The cause of prolactin overestimation is unclear. We excluded errors in reference interval calculation; however, progressive positive bias with successive reagent lot numbers and antibody variability over time remain possible. Several other factors could contribute to interassay discordance. When tested on different days, the commencement or cessation of drugs that interrupt the tonic inhibition of prolactin secretion by dopamine could respectively lead to higher or lower prolactin levels on the second test. Heterophile antibodies with varying assay interactions are also possible. This was suspected in two patients in the clinical audit who had markedly higher serum prolactin on the Roche versus Siemens assays with absolute increases of 1397% in Patient 17 and 2702% in Patient 18. However, both patients were intermittently taking dopamine interfering medications and were already excluded from the final analysis. We also found no consistent relationship between the prolactin increment by Roche and age, inter‐testing interval, and whether the Roche or Siemens test was performed earlier in the day (data not shown). Transient stimuli of prolactin secretion for example stress or coitus cannot be excluded but the consistency of higher Roche prolactin levels in all 58 cases, including split samples, argues against this.

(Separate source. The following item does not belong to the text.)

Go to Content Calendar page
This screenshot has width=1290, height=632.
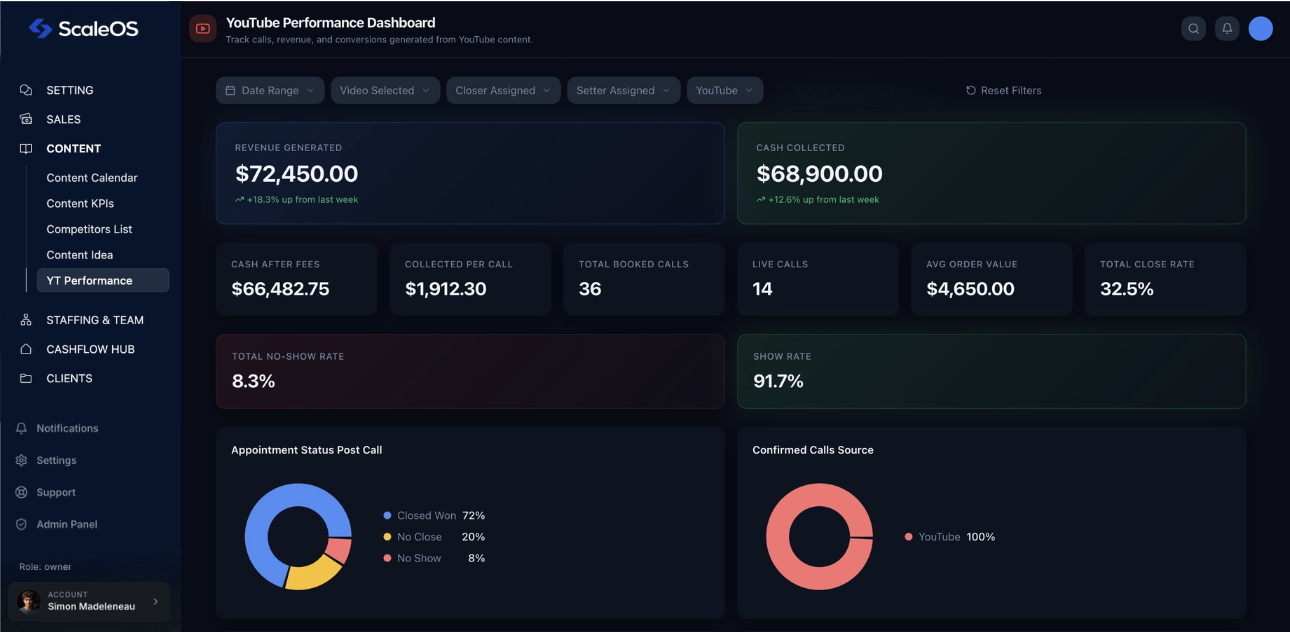(x=92, y=178)
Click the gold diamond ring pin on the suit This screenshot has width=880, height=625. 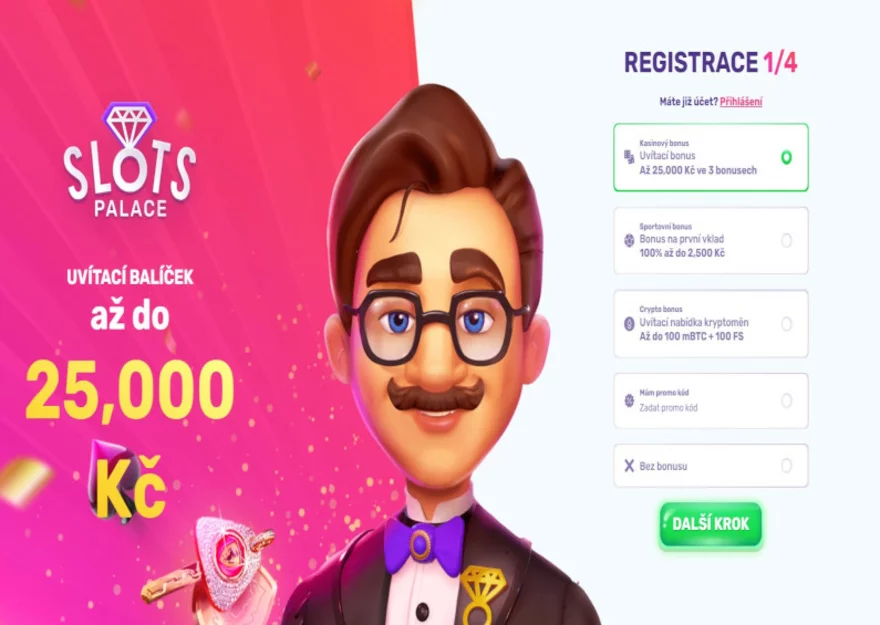tap(482, 594)
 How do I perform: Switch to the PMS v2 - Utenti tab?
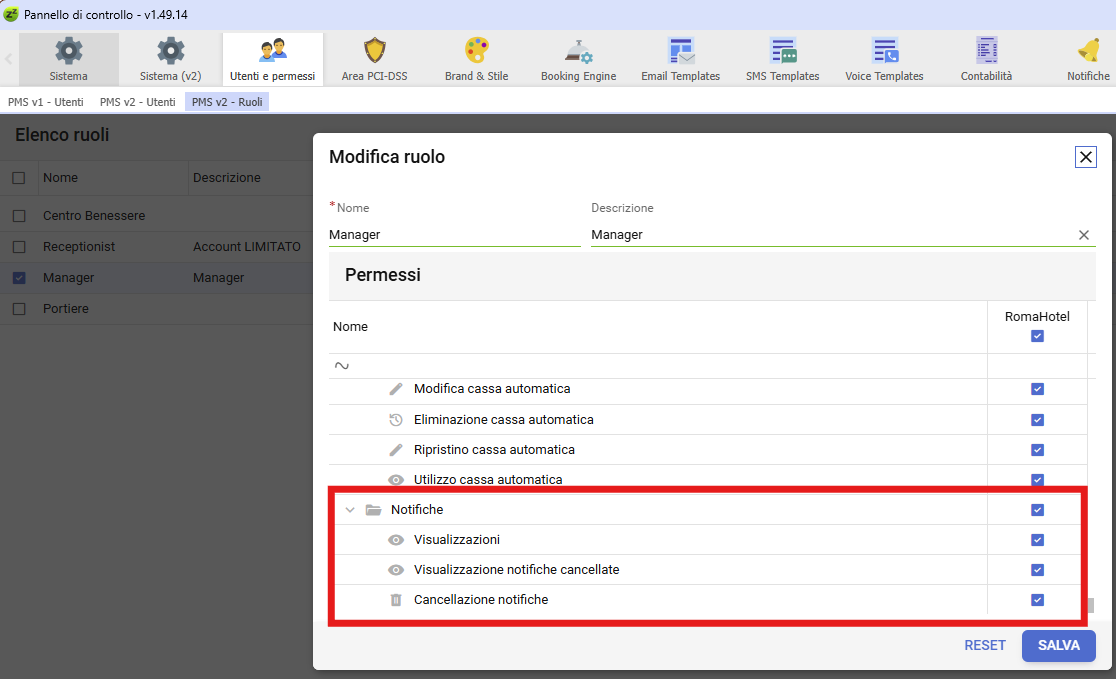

Whether prolactin is overestimated by the Roche platform or underestimated by the Siemens platform could not be distinguished in the 40 split samples of the assay comparison. In the clinical audit, 7/15 cases favoured the Siemens prolactin result being correct. For example, a perimenopausal patient had a robust gonadotrophin response which was consistent with her normal serum prolactin by Siemens as opposed to her two‐fold elevation in prolactin by Roche. Another two patients were diagnosed with drug‐induced hyperprolactinaemia where serum prolactin is typically two‐fold to three‐fold elevated as found by Siemens, rather than six‐fold to seven‐fold elevated as found by Roche. Two women only had slight menstrual irregularity and normal pituitary MRI studies that favoured their serum prolactin values near the upper limit of normal by Siemens compared with two‐fold to three‐fold elevations by Roche. The last two patients were being serially followed after surgery for a prolactinoma in one patient and cessation of prolactinoma dopamine agonist treatment in the other patient who had developed disruptive hypersexuality on treatment. These two patients both had gradually increasing serum prolactin levels on the Siemens assay as expected due to their known tumour remnants but their latest prolactin result by Roche created sharp inflections in their trajectories. The sharp inflections were discordant with clinical findings in both cases as both tumour remnants were stable on serial imaging and cabergoline had been restarted in the postoperative patient in the lead up to the latest test. Overall, these informative cases indicated serum prolactin overestimation by Roche.

Our findings of prolactin interassay discordance may be overcome by a higher Roche reference interval as prolactin should always be interpreted relative to the upper limit of normal rather than as an absolute value. Determining new reference intervals will require large numbers of healthy controls and patients with varying degrees of hyperprolactinaemia. In the meantime, clinicians should be aware of the potential for prolactin overestimation and the utility of repeat testing on different platforms. In mild hyperprolactinaemia by the Roche platform with normoprolactinaemia by other platforms, patients may be spared from unnecessary endocrine reviews and MRI studies. In true hyperprolactinaemia, separating patients with mild versus severe hyperprolactinaemia will narrow the diagnostic possibilities.

ETHICS STATEMENT

Ethical review was not required for audit data as per the National Health and Medical Research Council statement on “Ethical Considerations in Quality Assurance and Evaluation Activities (March 2014).”

DATA ACCESSIBILITY STATEMENT

Raw data are provided in the manuscript.

CONFLICT OF INTEREST

Nothing to declare.

AUTHORS' CONTRIBUTIONS

All authors contributed to the conception and execution of the study and to the final manuscript.